Y veo… Las caras hurañas de personas que se apartan al pasar, los vacíos en estructuras innecesarias, imágenes de haces de luz con desgracias y tontadas miles, y cansancio por no asimilar tanta información, y millones de músculos faciales expresando auxilio por su temor… Imagino tu sonrisa al decirte que me encantas; y os veo y me veo, hijos míos; y adoro los ojos de mi amiga; y contemplo con éxtasis qué completos somos los humanos y en qué poco confiamos en nosotros. Y bien puedo elegir y mis imágenes son bellas porque no hay maldad, tan solo dolor o rendición.
Y saboreo… cada sorbito de veneno que voluntariamente ingiero si dudo, si me desmorono, si me niego, si desisto, si me acobardo. Ummm, y ese bizcocho que hice y me recuerda a limón, a tibio, a mami. Y a ti. Y cada cosa que saboreo entre mí, me hace sentir un dios que retiene para sí, aquello que creó y le superó.

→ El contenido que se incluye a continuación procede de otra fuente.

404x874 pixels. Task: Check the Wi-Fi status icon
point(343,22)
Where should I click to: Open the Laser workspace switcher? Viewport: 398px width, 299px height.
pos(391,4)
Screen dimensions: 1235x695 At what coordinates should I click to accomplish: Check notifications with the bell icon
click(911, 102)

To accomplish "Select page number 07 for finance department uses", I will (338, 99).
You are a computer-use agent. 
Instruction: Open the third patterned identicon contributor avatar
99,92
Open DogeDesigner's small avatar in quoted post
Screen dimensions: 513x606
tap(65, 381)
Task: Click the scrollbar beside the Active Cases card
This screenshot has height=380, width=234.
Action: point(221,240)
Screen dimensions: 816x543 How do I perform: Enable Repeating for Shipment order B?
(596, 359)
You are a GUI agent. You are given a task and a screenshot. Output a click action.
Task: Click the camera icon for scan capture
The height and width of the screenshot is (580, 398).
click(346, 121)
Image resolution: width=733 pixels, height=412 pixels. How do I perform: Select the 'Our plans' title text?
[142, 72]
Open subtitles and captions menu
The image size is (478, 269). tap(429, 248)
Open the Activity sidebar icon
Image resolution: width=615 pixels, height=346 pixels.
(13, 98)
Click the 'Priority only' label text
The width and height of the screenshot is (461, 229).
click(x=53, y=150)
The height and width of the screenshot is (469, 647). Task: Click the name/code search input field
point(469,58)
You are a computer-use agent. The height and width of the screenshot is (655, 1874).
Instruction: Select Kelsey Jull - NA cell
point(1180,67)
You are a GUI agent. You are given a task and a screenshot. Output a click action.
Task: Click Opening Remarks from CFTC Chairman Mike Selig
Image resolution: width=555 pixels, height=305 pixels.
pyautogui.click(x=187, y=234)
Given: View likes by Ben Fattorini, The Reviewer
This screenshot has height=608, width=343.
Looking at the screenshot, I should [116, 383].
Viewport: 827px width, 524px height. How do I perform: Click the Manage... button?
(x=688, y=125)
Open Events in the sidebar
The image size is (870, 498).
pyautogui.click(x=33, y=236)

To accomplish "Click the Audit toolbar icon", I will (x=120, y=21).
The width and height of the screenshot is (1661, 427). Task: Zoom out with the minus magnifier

E intuyo… que de nada sirve tachar días de un calendario. Que mi día es hoy. Que hoy es todo lo que tengo. Que puedo horrorizarme de pensar que puede que el mañana no esté o que tu rostro decore mis recuerdos. Pero que sí puedo y escojo vivir cada precioso día que me ha sido dado. Porque para mí es la forma de honrar al Universo, a mi clan, a mi especie, que la vida me ha sido otorgada para venerarla y no para tacharla en un calendario.
Cada día cuenta y tengo la opción de vivirlo en plenitud. Y no quiero escoger ninguna otra opción. En esa plenitud se halla la tristeza, la dicha, la angustia, la gratitud, la espera, la generosidad… y los bizcochos.
PD: Aún nos quedan sentidos por descubrir,
porque el amor no es finito,
como tampoco sus formas de ir.
No queda otra que hacerlo,
hacerlo bonito, entregado y paciente,
ese es su fin.
El virus cabalga sobre un huracán de mentiras, negligencias y vileza. Por eso llega tan lejos y por eso arrasa nuestra sanidad, nuestra economía y nuestra seguridad. Encuentra un terreno abonado.
Pues yo creo que cada uno ve en las experiencias aquello que está dispuesto a ver. El virus avanza sin intención anímica, es parte de este Universo, como lo es el ser humano. Podemos aprender a vivir y morir con ello, o podemos ponerle cuernos de demonio. Una opción.